** Source material follows **

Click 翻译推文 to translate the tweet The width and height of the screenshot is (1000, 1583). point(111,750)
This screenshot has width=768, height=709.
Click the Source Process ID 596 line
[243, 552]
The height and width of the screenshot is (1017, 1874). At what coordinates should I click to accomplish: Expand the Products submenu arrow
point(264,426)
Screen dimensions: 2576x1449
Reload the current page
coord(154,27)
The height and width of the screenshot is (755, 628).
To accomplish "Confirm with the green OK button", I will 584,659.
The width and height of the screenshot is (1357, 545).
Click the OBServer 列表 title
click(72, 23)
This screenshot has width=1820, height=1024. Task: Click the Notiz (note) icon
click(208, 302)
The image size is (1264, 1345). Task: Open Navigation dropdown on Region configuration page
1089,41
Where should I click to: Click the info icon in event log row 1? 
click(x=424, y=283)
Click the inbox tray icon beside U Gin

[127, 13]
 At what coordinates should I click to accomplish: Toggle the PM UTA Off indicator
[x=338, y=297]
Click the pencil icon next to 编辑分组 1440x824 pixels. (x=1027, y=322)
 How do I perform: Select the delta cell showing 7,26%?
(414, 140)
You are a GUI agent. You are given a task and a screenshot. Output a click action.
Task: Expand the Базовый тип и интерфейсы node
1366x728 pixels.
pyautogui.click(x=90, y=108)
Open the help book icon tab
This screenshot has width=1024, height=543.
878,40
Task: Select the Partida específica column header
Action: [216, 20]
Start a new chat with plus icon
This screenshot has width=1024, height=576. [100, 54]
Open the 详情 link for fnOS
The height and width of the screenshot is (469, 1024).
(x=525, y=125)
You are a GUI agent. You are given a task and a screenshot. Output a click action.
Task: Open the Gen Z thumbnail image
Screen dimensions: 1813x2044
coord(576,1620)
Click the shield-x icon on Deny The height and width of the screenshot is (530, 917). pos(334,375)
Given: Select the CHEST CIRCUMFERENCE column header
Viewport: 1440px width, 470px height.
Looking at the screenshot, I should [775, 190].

** End of Source material **

- **Task to complete**
Repeat the entries exactly, all of them.

- **Answer space**
Click 翻译推文 to translate the tweet The width and height of the screenshot is (1000, 1583). point(111,750)
This screenshot has width=768, height=709.
Click the Source Process ID 596 line
[243, 552]
The height and width of the screenshot is (1017, 1874). At what coordinates should I click to accomplish: Expand the Products submenu arrow
point(264,426)
Screen dimensions: 2576x1449
Reload the current page
coord(154,27)
The height and width of the screenshot is (755, 628).
To accomplish "Confirm with the green OK button", I will 584,659.
The width and height of the screenshot is (1357, 545).
Click the OBServer 列表 title
click(72, 23)
This screenshot has width=1820, height=1024. Task: Click the Notiz (note) icon
click(208, 302)
The image size is (1264, 1345). Task: Open Navigation dropdown on Region configuration page
1089,41
Where should I click to: Click the info icon in event log row 1? 
click(x=424, y=283)
Click the inbox tray icon beside U Gin

[127, 13]
 At what coordinates should I click to accomplish: Toggle the PM UTA Off indicator
[x=338, y=297]
Click the pencil icon next to 编辑分组 1440x824 pixels. (x=1027, y=322)
 How do I perform: Select the delta cell showing 7,26%?
(414, 140)
You are a GUI agent. You are given a task and a screenshot. Output a click action.
Task: Expand the Базовый тип и интерфейсы node
1366x728 pixels.
pyautogui.click(x=90, y=108)
Open the help book icon tab
This screenshot has width=1024, height=543.
878,40
Task: Select the Partida específica column header
Action: [216, 20]
Start a new chat with plus icon
This screenshot has width=1024, height=576. [100, 54]
Open the 详情 link for fnOS
The height and width of the screenshot is (469, 1024).
(x=525, y=125)
You are a GUI agent. You are given a task and a screenshot. Output a click action.
Task: Open the Gen Z thumbnail image
Screen dimensions: 1813x2044
coord(576,1620)
Click the shield-x icon on Deny The height and width of the screenshot is (530, 917). pos(334,375)
Given: Select the CHEST CIRCUMFERENCE column header
Viewport: 1440px width, 470px height.
Looking at the screenshot, I should [775, 190].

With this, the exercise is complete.